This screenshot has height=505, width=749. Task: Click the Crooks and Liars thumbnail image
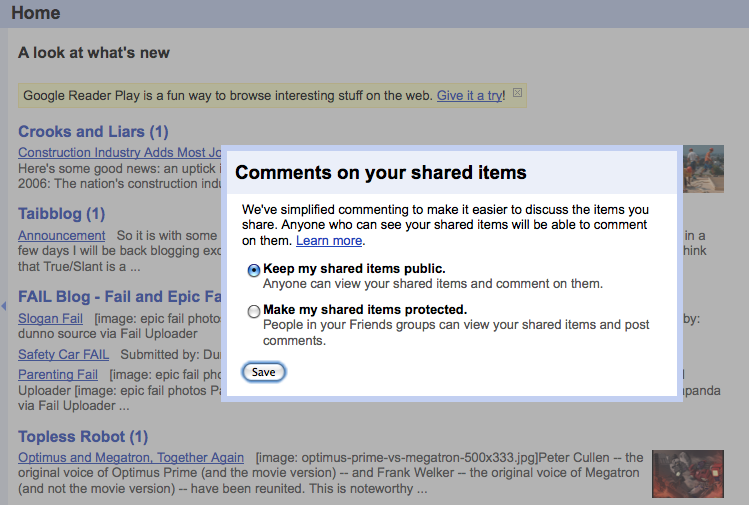[703, 168]
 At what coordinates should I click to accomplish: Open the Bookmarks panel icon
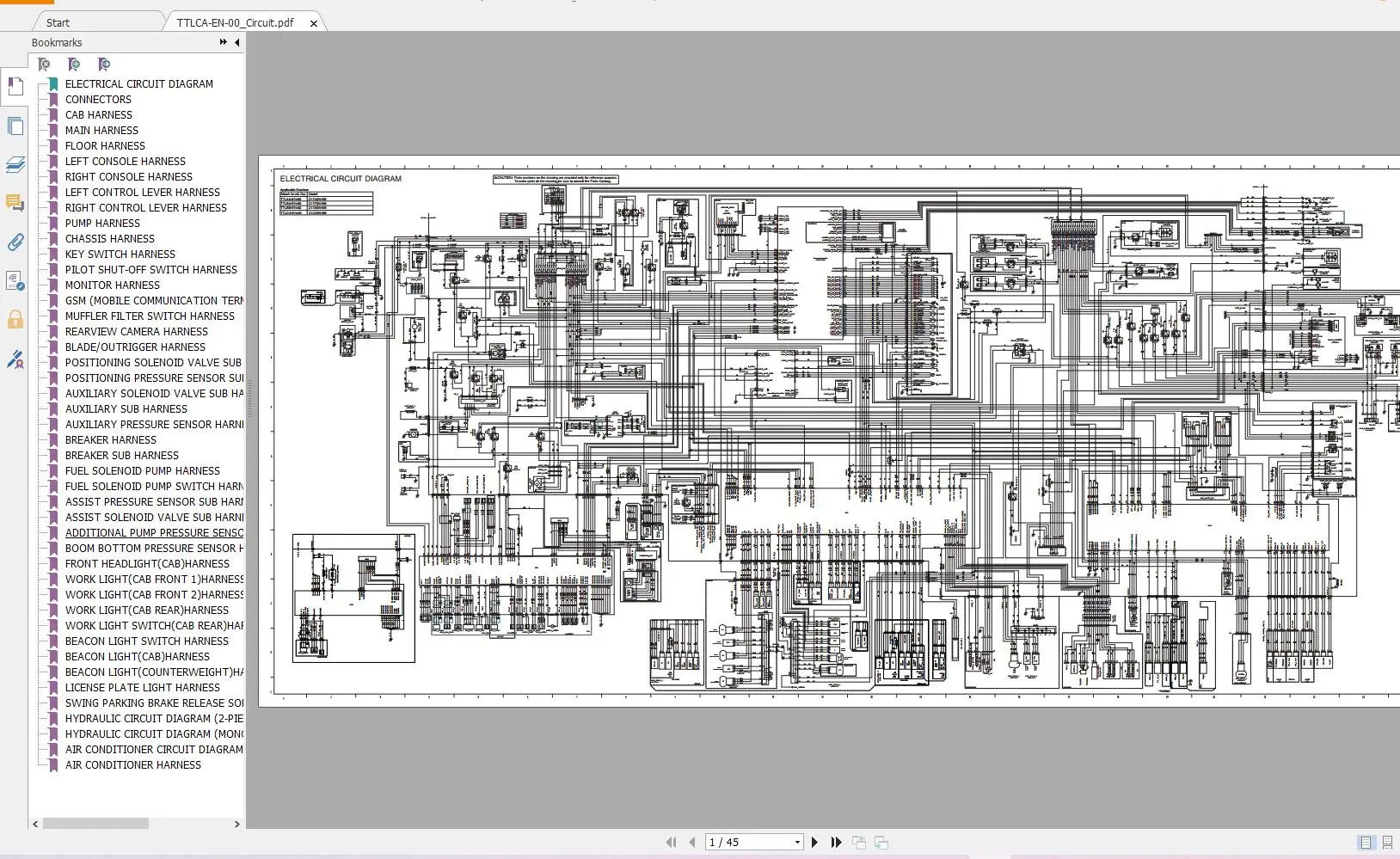coord(15,86)
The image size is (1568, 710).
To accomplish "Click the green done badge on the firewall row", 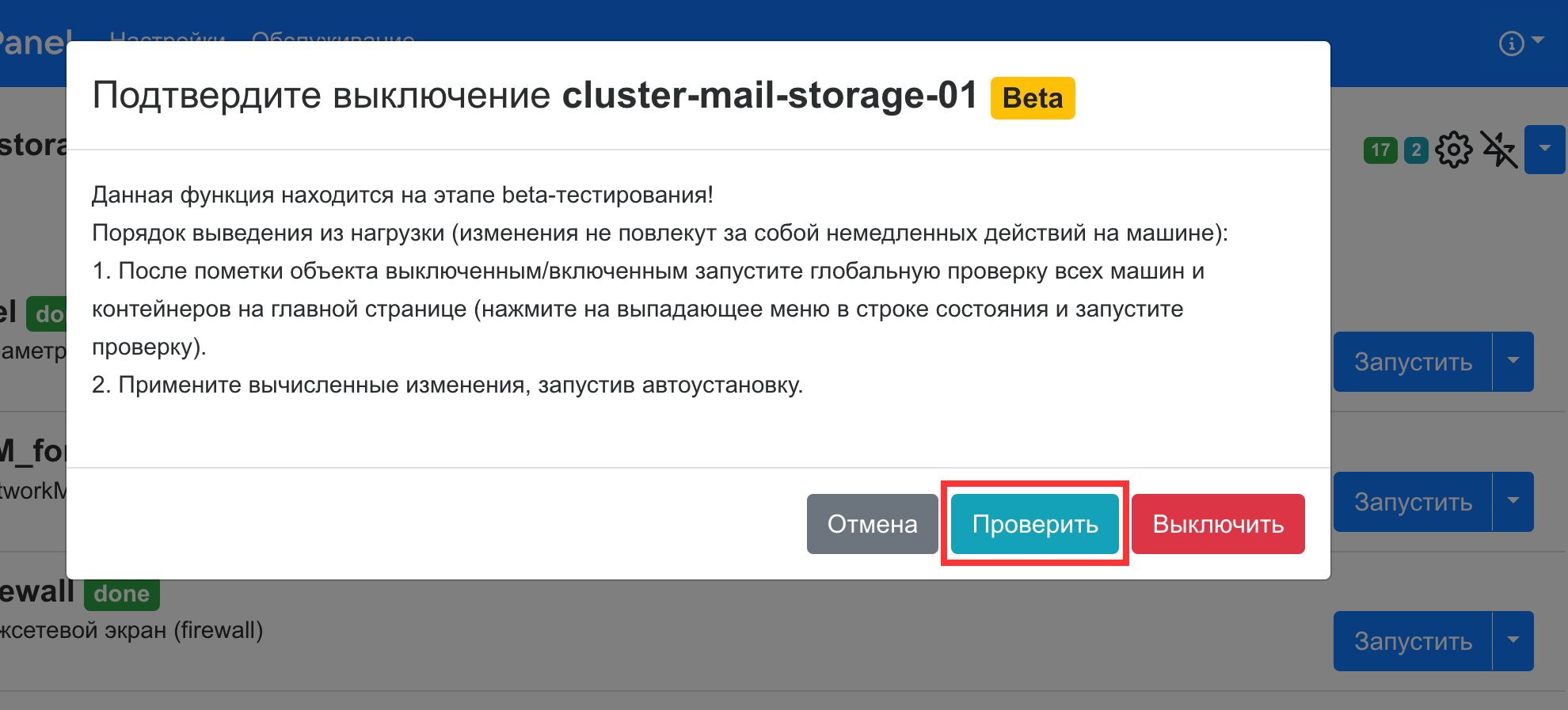I will point(121,594).
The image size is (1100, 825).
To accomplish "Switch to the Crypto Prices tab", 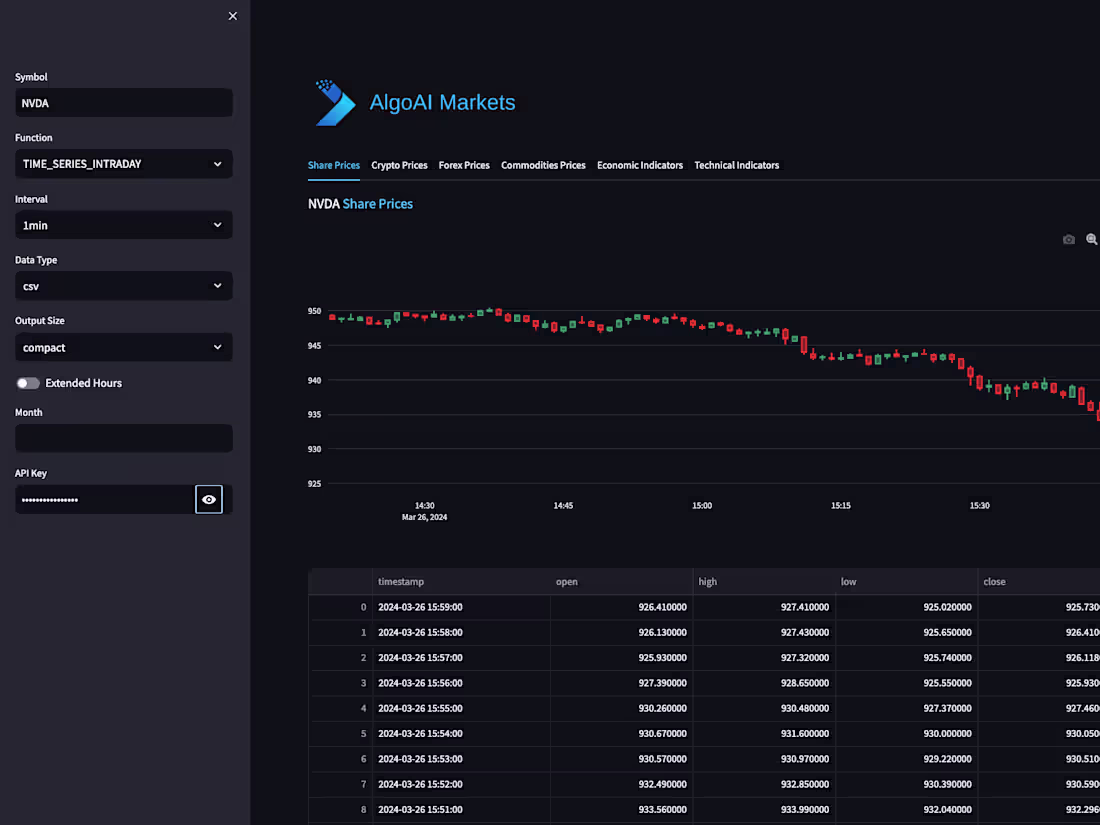I will point(399,165).
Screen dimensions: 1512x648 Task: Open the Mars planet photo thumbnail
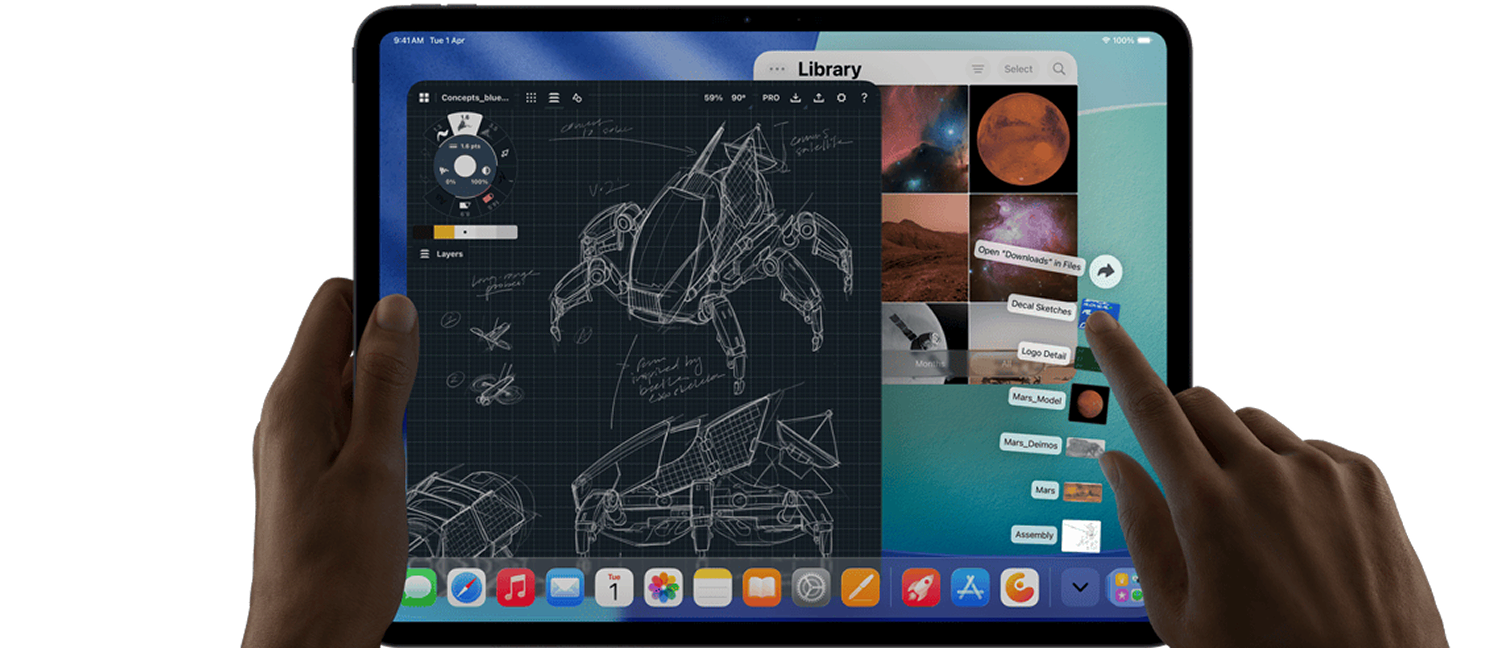click(x=1023, y=138)
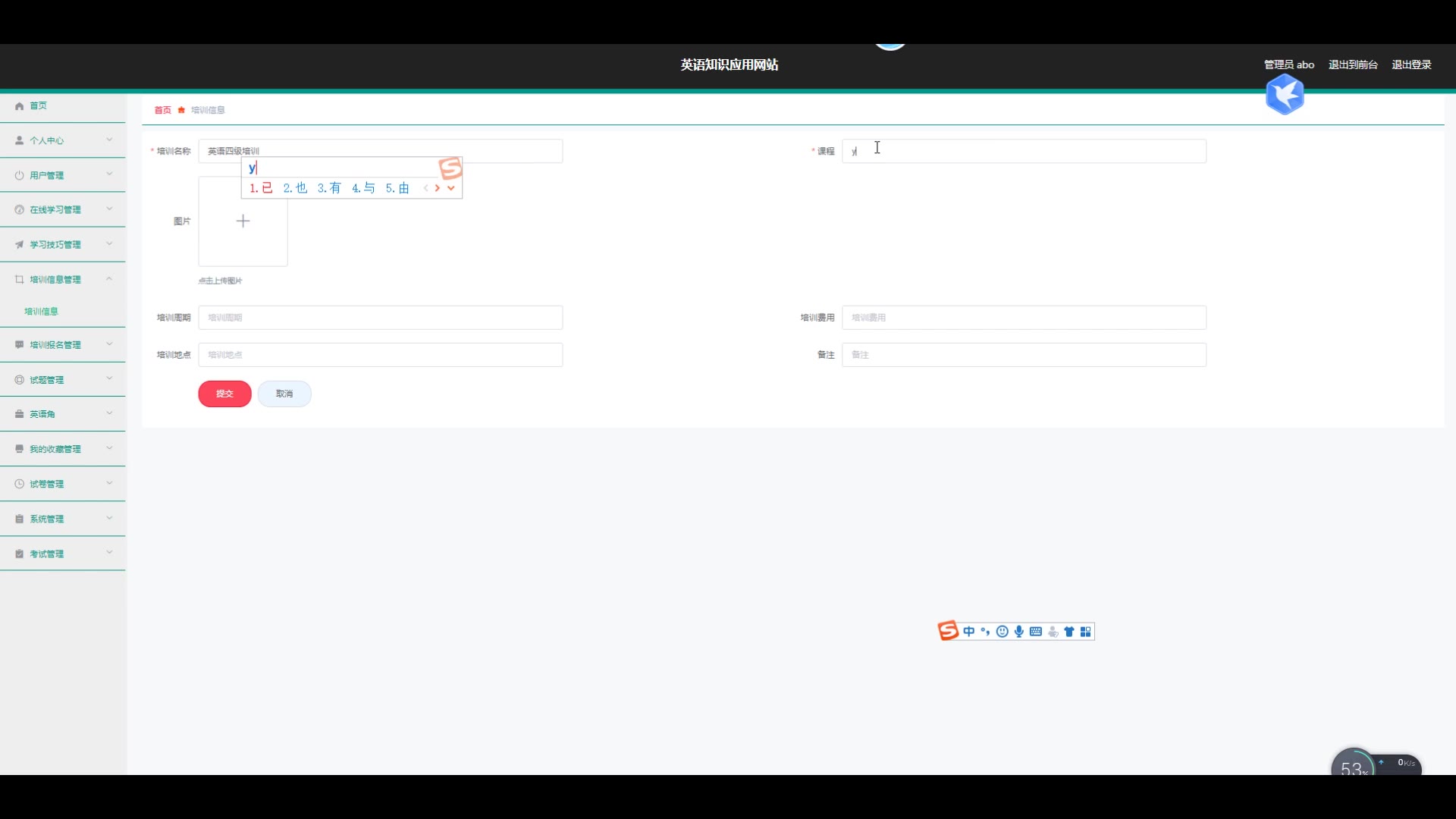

__THE EXERCISE__. Count the lines in the entries above that contain the string "size", matching case exactly. Give only the number.

__OUTPUT__. 2